Money Management for a Teenage Middle Schooler?
Imagine, for a moment, the person that graduates from college with a set financial plan; someone who understands the implications of debt and of how to properly manage and leverage debt. Imagine having the ability to make choices about when and how to spend discretionary money as opposed to having all discretionary spending sucked up into debt reduction. Imagine being able to plan for AND acquire that first house within the first five years of hitting the job market. Imagine making positive choices, savings, investing, and charitable giving. Imagine that all starting in Middle School.
Money Management skills are not acquired through osmosis. They are not learned by watching the consumerism that is displayed on television. They are not absorbed through iPod earbuds. No, rather, Money Management is a critical skill that must be taught thoughtfully, practiced meticulously and allowed to grow in strength and confidence. So, it is best started young, while the stakes are low, but the rewards are high and long lasting. This article will lay out the steps that each and every parent can take, regardless of income, to ensure that their child master basic money management principles. Using this program, parents can create a Certified Money Management Master (CM3) program specifically designed for their family situation.
The principles of CM3 are based upon one primaryassumption. That being: To implement this program, you will spend no more money on your children than you do today. You will simply gradually transfer responsibility for when and how that money is spent from the parent to the child. Over time, households unknowingly spend a certain amount of money on children that can be termed discretionary.

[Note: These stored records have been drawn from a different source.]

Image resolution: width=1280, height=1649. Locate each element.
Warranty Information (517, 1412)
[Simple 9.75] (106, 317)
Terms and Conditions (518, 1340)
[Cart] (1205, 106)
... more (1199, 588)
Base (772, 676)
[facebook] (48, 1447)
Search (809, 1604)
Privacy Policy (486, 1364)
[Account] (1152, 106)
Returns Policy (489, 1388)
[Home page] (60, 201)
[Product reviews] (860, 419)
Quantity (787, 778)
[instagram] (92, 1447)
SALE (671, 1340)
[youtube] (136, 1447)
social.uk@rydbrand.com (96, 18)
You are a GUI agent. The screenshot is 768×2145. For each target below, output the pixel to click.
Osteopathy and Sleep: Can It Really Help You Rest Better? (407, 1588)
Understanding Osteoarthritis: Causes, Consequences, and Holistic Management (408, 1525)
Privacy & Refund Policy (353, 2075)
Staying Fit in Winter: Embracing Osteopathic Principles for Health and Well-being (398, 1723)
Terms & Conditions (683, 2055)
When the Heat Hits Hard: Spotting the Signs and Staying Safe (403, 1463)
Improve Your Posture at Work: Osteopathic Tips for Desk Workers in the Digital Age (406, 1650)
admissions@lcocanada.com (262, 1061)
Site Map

Whether it is a pack of gum at the grocery store, a movie ticket or a gift for a friend’s birthday party; these are all decisions that traditionally, parents make without much thought or consent from their children. CM3 shifts the decisions about when and how to spend that discretionary money from parent to child. Over time, as your child matures and master individual components of CM3 more responsibility and more discretionary spending is moved from parent to child. The goal is to teach kids how to make good choices so that the decision regarding a pack of gum can mature to a decision about what stores to shop in for clothes, what charities to fund and how much to save.
The basic premise is that as children are younger, their choices and options are more limited. However, control of those choices must rest with the child. This teaches them independence in decision making and allows them to feel empowered on the road to financial freedom.